202 F. 862 | 8th Cir. | 1913
This is a suit in equity brought by the Des Moines Water Company to restrain the appellant, his agents and employés from driving teams of horses upon and removing sand from the bed of the Raccoon river at or near the wells and galleries of the water company upon the ground that these acts threaten injury to such wells and galleries and pollute the water supply of the city.
“That no person shall throw or put into the Raccoon river or any of its tributaries, at any point above where the Des Moines Water Company take water from said river to supply its works, any dead carcass, manure, offal, putrid matter of any kind, or any other substance or fluid which will tend to pollute or render impure the water in said stream, nor shall any person deposit, place or discharge any such substance in, on, or near the banks of said river within five miles, so that the same will wash or flow into said river, nor shall any person bathe or swim in the water of said river within the. corporate limits of the city of Des Moines, above said point where said water company draws water for its works.”
And further:
“It shall be unlawful to place or deposit any dead carcass, manure, offal, putrid, unwholesome, unclean or ofl’ensive matter in, or in such-location or place as that it may be carried, wash, flow, percolate, or in any manner reach the Raccoon river or any of its tributaries, at the point or within five miles above the point from which the Des Moines Water Company take or draw water to supply the city.
“No person shall engage in, establish, or carry on any business, occupation, * * * or permit the same to be done on any premises owned or controlled by him, within five miles' from and above the point where the Des Moines Waterworks Company take or draw water from the Raccoon river to supply the city of Des Moines and its inhabitants with water, which will in any manner cause such water to be or become unclean, unwholesome, offensive or less palatable.
“It shall be unlawful to injure, damage, or in any way interfere with the works, machinery, pipes, mains, hydrants, trenches or sewers of the Des Moines Waterworks Company.”
The state of Iowa has conferred upon its cities authority to grant to individuals or private corporations the power to erect and maintain water plants, and its Legislature has expressly recognized the grant by the city of Des Moines to complainant and its predecessors.
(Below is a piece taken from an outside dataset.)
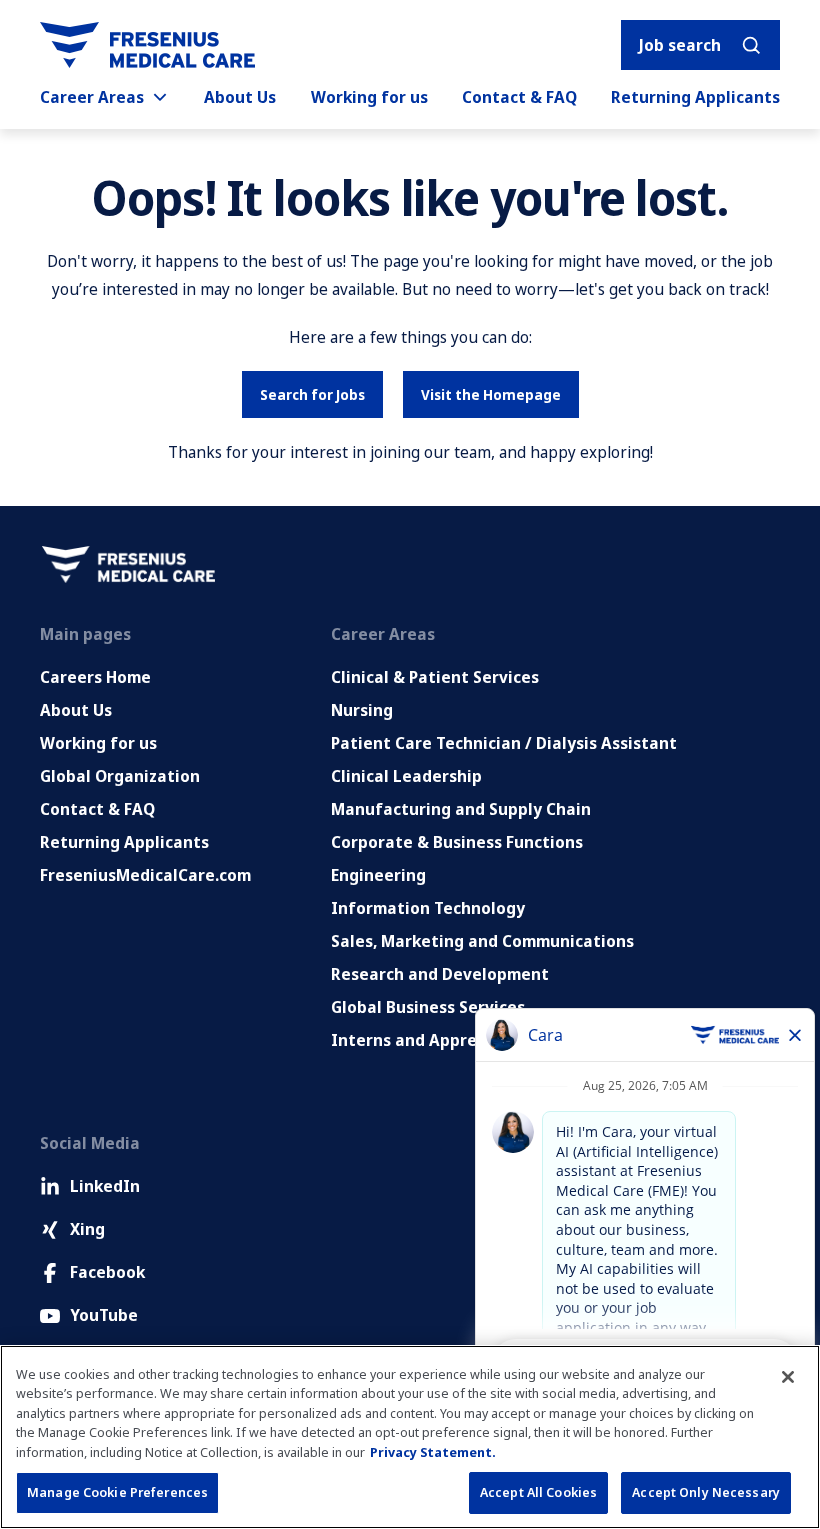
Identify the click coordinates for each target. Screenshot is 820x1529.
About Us (240, 97)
It is stated in the bill, and established beyond dispute:
“That in order to enable the complainant to furnish its consumers good, clear, potable water, it is necessary for complainant, instead of pumping directly from the water in said river, to collect the water in wells from which it is pumped by complainant to the mains through which it is distributed. That the water is so collected in said wells by means of galleries which run from the said wells under the bed of the river and about ten feet below it through the water bearing sand and gravel under and near the river, the said galleries being of great length, rectangular in form, and open at the bottom so that the water from the river and water bearing- strata, in order to reach the said galleries, is forced through the sand and gravel and is thoroughly filtered.”
This is the system employed by complainant, and the water supply of the city is dependent, both as to quantity and purity, upon the use and maintenance of these galleries, and particularly upon preserving in the highest state of efficiency the sand-filtering medium overlying the galleries.
It follows that the decree of the Circuit Court must be affirmed.